- Born: Stephany Dianne Damondamon Stefanowitz 3 October 1989 (age 36) Makati, Metro Manila, Philippines
- Education: De La Salle-College of Saint Benilde, (AB-FDM)
- Occupations: Live host / tv presenter, artist
- Height: 1.75 m (5 ft 9 in)
- Beauty pageant titleholder
- Title: Miss Philippines Earth 2012 Miss Earth – Air 2012
- Hair color: Brown
- Eye color: Brown
- Major competition(s): Miss Philippines Earth 2010 (Runner-Up) Miss Philippines Earth 2012 (Winner) Miss Earth 2012 (Miss Earth – Air)

= Stephany Stefanowitz =

Filipino model

Stephany Dianne Damondamon Stefanowitz (born 3 October 1989) is a Filipino-German model, fashion designer, tv host, singer and beauty pageant titleholder. She competed in the 12th edition of the national Miss Philippines Earth beauty pageant where she emerged as the winner and was crowned Miss Philippines Earth 2012 and competed internationally in the Miss Earth 2012 and won Miss Earth Air 2012. She is corporate, TV, and pageant host in the Philippines.

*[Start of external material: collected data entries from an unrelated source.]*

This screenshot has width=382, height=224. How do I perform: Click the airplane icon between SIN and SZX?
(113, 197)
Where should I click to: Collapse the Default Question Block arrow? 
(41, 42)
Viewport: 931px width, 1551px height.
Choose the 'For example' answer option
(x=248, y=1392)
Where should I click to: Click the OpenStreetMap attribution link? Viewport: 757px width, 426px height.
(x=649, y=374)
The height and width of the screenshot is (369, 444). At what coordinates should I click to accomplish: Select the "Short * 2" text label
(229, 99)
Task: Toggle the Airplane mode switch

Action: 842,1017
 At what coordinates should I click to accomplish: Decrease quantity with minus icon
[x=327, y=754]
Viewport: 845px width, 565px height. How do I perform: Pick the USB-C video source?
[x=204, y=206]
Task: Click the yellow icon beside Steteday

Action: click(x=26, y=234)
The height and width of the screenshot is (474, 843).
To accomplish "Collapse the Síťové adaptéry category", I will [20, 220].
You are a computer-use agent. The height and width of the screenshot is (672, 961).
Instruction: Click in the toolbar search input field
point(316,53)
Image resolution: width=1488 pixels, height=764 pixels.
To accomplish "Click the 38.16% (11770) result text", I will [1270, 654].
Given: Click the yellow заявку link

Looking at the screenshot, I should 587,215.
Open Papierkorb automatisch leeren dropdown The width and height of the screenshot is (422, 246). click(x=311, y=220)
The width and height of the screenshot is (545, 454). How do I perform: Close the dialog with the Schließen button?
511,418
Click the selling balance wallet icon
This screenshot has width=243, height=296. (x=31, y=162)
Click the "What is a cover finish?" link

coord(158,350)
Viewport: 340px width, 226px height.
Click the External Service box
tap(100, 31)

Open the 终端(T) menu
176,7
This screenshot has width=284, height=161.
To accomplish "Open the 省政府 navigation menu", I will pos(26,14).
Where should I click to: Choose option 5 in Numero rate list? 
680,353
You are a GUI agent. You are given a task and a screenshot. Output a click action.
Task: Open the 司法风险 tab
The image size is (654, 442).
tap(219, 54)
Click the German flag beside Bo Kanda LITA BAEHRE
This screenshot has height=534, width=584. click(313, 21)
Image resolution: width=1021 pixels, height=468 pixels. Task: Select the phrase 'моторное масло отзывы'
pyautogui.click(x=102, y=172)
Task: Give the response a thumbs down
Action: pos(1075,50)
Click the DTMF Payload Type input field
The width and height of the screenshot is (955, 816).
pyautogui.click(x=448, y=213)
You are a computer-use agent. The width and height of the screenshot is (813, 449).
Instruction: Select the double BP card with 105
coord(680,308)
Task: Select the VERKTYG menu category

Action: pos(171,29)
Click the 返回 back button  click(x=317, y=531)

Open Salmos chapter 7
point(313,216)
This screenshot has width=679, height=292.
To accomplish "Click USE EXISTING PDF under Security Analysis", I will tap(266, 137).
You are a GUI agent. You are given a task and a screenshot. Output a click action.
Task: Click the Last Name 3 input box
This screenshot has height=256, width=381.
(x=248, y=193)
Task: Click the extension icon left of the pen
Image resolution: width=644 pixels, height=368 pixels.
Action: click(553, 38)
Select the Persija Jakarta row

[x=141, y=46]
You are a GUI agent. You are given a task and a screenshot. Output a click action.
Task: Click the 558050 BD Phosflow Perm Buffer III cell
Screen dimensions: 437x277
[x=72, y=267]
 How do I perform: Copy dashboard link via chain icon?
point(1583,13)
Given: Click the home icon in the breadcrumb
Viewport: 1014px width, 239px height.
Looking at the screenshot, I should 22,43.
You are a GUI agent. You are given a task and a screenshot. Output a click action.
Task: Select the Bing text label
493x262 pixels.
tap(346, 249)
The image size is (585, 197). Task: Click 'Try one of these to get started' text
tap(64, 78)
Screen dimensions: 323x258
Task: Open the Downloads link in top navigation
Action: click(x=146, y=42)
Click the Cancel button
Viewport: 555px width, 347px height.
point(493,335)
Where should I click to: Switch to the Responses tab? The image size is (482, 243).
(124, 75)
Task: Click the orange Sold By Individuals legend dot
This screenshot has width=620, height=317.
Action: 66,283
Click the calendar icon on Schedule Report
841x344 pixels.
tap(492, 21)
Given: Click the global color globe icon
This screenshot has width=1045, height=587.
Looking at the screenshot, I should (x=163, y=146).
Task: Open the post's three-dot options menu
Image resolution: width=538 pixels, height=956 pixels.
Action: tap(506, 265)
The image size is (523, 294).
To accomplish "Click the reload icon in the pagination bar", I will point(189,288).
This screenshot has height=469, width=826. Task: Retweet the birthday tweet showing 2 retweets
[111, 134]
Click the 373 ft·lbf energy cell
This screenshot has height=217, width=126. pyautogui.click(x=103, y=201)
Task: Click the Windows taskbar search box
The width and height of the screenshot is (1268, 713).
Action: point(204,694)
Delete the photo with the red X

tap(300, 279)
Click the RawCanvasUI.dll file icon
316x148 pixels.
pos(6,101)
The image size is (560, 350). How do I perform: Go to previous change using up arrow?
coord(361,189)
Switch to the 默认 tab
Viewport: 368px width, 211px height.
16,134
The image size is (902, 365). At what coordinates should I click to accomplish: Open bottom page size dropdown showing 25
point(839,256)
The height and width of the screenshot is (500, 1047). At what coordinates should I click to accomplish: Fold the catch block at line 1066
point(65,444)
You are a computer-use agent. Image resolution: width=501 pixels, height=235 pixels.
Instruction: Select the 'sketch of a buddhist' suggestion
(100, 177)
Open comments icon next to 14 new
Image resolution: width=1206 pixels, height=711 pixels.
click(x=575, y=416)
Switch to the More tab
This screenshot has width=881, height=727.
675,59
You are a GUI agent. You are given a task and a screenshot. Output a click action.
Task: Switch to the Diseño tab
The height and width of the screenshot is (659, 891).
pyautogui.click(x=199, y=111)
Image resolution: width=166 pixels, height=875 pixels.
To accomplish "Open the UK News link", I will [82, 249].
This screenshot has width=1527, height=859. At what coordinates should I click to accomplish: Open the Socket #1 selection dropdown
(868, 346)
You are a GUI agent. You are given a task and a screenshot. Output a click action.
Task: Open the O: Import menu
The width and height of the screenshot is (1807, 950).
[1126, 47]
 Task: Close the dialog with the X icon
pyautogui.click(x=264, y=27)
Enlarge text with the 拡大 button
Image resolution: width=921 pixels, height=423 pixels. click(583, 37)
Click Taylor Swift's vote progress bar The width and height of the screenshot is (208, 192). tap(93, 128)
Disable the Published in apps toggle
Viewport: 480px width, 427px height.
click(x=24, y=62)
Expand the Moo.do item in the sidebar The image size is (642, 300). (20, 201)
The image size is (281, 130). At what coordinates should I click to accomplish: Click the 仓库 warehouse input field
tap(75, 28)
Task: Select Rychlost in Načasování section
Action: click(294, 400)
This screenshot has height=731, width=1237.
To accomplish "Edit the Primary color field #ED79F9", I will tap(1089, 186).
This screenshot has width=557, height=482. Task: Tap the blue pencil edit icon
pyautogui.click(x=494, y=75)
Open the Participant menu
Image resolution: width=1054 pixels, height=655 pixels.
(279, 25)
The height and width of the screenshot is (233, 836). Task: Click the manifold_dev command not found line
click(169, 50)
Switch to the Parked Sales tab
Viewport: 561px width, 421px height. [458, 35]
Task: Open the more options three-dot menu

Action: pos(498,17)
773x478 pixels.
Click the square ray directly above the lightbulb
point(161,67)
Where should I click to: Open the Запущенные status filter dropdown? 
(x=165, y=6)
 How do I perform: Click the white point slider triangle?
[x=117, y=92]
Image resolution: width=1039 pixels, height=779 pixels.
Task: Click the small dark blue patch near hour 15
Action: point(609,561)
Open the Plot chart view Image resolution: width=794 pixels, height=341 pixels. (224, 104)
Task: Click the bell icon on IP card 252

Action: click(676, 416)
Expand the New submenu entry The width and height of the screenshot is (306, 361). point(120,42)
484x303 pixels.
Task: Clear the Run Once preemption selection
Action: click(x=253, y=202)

==Miss Philippines Earth 2012==
Stefanowitz joined and represented Quezon City in the national Miss Philippines Earth 2012, the largest and most widely participated beauty pageant in the Philippines with 47 official candidates participated in 2012. As a beauty titleholder, she fulfills her duty as one of the spokespersons of the Miss Earth Foundation, an environmental-social-humanitarian outreach arm of Miss Earth beauty pageant.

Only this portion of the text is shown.